The Science Division is developing High Performance Data Analytics (HPDA) to significantly improve analytics in science-related fields. HPDA is increasingly recognized by data scientists and researchers in academia, government, and industry as a leading technology to mine and extract actionable knowledge and insights from Big Data in real time to accurately inform decision makers. The term Big Data is best defined as datasets whose size is beyond the ability of traditional hardware and software tools to capture, store, manage, and analyze.

Apache Spark is an open source big data processing framework built around speed, ease of use, and sophisticated analytics. It was originally developed in 2009 in UC Berkeley’s AMPLab, and open sourced in 2010 as an Apache project. Spark is a fast, in-memory data processing engine with elegant and expressive development APIs to allow data scientists to efficiently execute streaming, machine learning and other workloads that require fast iterative access to datasets. It works in scale-out, scale-up, and hybrid supercomputing environments. Performing compute (CPU) and data (I/O) intensive analytics on large, diverse biomedical data requires a data processing framework that optimizes efficient use of the underlying hardware capability. Apache Spark is that framework. For example, FedCentric’s SGI UV300 system has 256 cores that work with Spark to use all the available core. Spark essentially allows a scale-up system, with all of its advantages, to also exploit many of the benefits of a scale-out system by introducing a new data structure called the Resilient Distributed Dataset. This data structure allows large amounts of data to be operated on in parallel by Spark’s virtual executor nodes, under the management of a single fat virtual driver node. Since the nodes are virtual, internodal communication is instant. Each core acts as an executor with an independent java heap, amounting to 256 executors operating in parallel. This architecture gives us the ability to scale processes up to 256x faster than a single threaded system.

Graph analytics is the science of creating graph databases and algorithms that target granularity and weigh how individual data objects are related to each other. Determining how data objects relate to each other and their patterns of connections is more important than simply classifying and summarizing them. Graph models are gaining popularity as a better technology to analyze complex, heterogeneous data and could prove essential in the development and implementation of Precision Medicine.

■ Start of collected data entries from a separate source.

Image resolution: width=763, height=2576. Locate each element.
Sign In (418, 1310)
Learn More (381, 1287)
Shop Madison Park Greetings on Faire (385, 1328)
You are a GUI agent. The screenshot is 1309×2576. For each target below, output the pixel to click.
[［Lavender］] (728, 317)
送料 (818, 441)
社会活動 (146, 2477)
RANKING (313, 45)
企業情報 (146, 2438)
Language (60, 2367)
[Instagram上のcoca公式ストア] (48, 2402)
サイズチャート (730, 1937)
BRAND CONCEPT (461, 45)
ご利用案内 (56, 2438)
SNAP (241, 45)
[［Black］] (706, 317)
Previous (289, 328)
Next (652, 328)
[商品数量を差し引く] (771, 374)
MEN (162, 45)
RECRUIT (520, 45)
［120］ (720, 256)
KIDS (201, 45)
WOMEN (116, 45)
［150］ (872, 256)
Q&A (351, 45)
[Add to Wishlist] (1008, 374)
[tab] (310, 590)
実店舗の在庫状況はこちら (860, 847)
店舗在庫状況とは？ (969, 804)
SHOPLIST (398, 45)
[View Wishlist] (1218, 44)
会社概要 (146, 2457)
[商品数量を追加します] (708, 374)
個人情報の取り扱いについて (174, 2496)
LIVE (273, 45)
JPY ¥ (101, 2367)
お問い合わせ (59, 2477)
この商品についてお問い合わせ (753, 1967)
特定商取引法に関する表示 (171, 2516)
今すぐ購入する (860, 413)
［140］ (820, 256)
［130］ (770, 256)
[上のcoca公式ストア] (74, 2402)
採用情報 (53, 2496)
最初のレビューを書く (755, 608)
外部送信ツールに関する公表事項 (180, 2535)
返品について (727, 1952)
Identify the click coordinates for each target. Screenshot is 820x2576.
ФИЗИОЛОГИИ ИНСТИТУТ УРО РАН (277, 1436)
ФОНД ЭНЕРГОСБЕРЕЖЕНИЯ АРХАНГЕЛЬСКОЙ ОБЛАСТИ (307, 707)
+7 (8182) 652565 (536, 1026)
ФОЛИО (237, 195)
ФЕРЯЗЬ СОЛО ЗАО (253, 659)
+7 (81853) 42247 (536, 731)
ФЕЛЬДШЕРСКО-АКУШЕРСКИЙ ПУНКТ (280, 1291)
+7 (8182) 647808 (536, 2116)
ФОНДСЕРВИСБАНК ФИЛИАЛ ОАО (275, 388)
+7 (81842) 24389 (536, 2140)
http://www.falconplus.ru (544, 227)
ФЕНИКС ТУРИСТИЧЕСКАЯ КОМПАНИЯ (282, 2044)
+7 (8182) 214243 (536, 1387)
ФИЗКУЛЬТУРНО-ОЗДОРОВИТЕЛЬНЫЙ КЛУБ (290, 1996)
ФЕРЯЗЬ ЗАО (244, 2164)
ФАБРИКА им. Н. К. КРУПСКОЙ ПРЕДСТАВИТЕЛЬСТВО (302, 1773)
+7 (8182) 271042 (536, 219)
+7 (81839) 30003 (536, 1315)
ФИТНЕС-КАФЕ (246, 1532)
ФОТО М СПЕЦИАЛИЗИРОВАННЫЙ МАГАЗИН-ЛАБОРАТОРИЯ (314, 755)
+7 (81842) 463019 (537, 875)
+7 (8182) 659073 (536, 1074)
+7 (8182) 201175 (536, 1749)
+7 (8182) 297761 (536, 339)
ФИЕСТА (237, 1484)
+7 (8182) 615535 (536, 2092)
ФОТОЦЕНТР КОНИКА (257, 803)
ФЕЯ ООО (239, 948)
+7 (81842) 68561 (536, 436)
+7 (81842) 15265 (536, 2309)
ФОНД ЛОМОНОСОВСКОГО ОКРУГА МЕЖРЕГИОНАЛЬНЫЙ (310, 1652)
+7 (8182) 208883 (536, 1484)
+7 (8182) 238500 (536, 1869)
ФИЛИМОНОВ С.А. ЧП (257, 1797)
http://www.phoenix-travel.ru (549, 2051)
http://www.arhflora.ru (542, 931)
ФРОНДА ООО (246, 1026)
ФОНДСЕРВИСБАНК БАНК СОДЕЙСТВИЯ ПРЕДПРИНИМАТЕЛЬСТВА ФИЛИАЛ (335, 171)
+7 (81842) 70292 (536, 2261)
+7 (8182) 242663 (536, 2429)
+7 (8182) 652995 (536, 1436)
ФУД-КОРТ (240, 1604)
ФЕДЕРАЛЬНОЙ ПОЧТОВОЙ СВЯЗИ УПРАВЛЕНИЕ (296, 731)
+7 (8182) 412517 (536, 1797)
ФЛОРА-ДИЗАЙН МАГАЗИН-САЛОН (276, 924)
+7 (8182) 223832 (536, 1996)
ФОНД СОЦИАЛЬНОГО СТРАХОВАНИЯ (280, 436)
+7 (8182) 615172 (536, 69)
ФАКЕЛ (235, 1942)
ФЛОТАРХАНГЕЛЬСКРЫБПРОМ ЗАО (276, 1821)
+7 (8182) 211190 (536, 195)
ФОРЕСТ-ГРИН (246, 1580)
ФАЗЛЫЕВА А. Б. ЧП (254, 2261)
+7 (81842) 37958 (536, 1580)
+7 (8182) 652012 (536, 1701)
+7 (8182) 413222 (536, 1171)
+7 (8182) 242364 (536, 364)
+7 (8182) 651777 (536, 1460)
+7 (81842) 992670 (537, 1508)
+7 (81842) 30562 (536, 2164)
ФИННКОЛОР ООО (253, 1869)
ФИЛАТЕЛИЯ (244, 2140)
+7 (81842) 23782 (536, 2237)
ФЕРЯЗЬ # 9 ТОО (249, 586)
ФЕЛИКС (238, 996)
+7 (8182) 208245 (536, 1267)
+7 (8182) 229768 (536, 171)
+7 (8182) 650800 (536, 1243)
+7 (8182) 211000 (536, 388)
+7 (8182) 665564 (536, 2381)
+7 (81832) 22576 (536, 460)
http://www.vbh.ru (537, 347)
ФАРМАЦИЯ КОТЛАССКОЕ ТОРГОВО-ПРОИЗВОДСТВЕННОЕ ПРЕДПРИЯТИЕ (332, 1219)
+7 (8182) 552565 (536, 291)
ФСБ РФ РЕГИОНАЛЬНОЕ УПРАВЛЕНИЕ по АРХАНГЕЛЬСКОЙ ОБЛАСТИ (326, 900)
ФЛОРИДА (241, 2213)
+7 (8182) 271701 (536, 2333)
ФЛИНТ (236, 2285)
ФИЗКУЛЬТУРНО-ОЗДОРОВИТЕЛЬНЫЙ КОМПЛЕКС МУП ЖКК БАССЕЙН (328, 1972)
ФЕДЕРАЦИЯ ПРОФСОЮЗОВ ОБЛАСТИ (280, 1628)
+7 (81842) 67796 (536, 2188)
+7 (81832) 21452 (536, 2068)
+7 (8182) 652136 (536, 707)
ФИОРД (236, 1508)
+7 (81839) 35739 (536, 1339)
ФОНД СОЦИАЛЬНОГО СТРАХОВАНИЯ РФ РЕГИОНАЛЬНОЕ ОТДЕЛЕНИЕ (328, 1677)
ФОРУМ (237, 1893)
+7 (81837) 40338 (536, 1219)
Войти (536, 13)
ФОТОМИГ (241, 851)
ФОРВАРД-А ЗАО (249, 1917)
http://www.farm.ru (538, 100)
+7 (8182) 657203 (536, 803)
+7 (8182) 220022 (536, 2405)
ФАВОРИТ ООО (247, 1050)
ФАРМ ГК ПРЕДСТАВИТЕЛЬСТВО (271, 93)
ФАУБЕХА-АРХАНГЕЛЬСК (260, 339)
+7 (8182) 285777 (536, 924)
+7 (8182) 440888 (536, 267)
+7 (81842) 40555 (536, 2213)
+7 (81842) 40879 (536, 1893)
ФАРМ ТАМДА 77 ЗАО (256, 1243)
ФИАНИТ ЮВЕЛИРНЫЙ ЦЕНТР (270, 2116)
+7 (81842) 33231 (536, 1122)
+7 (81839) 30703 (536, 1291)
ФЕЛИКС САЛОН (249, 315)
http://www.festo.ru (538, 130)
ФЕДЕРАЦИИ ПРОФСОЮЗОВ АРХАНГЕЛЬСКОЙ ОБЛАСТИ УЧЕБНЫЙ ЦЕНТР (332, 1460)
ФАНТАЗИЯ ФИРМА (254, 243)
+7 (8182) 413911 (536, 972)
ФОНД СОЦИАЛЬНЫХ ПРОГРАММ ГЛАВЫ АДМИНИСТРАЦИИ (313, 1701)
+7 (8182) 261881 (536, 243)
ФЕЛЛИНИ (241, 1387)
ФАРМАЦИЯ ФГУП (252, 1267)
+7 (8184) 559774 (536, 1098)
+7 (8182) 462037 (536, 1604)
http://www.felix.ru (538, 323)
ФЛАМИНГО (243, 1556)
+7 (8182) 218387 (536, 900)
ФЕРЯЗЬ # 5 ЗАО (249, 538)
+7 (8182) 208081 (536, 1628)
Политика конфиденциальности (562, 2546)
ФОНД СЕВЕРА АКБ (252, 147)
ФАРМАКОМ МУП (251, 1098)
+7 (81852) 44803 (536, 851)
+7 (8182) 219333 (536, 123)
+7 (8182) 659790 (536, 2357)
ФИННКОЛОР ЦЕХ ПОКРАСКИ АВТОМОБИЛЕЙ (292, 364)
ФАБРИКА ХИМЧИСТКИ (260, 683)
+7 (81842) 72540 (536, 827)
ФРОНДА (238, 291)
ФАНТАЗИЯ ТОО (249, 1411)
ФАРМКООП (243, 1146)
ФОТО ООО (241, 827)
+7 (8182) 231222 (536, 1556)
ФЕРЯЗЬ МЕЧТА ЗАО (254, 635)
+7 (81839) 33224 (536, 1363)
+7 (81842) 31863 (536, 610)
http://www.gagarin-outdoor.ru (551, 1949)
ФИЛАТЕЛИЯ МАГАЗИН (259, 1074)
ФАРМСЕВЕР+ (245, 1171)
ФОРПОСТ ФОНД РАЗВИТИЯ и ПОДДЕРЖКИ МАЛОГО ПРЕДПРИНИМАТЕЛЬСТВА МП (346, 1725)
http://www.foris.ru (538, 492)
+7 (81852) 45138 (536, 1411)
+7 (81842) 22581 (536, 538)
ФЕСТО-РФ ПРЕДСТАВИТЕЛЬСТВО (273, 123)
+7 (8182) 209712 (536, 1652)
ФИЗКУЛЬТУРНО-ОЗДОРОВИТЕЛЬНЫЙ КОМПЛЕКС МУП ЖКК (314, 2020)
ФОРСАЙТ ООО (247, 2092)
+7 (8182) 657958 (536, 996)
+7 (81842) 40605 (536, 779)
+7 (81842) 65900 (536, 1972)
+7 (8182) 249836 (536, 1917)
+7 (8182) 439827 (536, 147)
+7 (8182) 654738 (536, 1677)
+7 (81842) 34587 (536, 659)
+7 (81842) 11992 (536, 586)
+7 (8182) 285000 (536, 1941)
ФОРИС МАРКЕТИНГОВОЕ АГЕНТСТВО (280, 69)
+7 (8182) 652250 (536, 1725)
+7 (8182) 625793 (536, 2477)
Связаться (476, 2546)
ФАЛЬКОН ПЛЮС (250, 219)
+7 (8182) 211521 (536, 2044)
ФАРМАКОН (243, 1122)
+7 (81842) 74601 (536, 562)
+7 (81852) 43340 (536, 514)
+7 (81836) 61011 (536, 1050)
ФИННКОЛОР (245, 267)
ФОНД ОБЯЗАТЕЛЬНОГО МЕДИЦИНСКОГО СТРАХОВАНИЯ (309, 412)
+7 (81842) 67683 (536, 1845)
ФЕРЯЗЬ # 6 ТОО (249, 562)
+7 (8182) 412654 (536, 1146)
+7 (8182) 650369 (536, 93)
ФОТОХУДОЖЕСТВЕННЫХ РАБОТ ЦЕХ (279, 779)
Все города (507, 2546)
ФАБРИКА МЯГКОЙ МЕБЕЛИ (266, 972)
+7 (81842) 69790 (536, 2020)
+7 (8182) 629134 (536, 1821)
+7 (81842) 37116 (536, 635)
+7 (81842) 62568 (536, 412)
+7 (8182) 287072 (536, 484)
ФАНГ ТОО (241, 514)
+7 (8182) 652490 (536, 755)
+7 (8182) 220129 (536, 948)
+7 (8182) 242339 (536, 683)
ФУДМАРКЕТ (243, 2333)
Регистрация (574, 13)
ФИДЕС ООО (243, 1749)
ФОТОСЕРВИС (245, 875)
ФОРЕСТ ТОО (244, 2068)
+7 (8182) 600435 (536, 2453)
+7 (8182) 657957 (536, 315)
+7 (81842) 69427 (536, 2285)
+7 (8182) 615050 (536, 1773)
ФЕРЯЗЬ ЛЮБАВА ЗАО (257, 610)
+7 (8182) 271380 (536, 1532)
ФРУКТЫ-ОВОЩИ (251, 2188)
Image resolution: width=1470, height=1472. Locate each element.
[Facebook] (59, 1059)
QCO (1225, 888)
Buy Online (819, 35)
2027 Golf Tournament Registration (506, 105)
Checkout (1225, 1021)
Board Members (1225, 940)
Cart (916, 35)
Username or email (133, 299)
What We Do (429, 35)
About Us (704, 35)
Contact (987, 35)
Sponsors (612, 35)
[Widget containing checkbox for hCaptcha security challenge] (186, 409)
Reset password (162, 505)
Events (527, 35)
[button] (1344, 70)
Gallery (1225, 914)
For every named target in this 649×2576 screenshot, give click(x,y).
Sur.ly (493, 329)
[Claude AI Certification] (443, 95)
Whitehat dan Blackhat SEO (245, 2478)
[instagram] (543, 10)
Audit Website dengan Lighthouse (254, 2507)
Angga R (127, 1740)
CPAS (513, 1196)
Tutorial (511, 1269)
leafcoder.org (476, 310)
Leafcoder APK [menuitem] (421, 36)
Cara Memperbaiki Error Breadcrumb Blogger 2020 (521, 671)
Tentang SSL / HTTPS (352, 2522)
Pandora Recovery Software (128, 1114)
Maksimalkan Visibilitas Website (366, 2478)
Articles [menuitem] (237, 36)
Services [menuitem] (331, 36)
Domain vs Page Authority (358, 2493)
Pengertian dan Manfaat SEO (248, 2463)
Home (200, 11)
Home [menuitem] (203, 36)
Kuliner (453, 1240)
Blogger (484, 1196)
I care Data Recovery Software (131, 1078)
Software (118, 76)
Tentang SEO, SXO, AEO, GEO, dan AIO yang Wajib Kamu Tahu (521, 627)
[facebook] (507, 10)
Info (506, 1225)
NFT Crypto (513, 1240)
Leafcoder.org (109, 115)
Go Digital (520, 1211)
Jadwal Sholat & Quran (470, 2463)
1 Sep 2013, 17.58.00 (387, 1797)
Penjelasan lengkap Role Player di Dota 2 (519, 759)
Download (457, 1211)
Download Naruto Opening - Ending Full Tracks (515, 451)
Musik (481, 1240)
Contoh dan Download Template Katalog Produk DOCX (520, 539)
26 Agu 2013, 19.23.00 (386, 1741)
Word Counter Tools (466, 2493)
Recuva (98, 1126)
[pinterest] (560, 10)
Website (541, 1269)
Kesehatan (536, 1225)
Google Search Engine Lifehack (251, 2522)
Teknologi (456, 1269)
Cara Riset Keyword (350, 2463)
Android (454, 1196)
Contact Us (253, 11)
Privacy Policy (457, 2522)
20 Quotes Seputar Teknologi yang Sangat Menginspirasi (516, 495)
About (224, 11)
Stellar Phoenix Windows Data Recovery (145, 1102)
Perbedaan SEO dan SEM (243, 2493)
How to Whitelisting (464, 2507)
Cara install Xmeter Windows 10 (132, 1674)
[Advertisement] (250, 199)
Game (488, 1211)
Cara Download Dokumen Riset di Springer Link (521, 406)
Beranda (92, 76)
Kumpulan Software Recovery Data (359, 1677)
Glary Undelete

Machine learning algorithms operate by developing models from example inputs to make data-driven predictions or decisions, rather than following strictly static program instructions. Deep learning is part of a broader family of machine learning methods based on learning representations of data. Neural networks are notable for being adaptive, which means they modify themselves as they learn from initial training and subsequent runs provide more information about the world.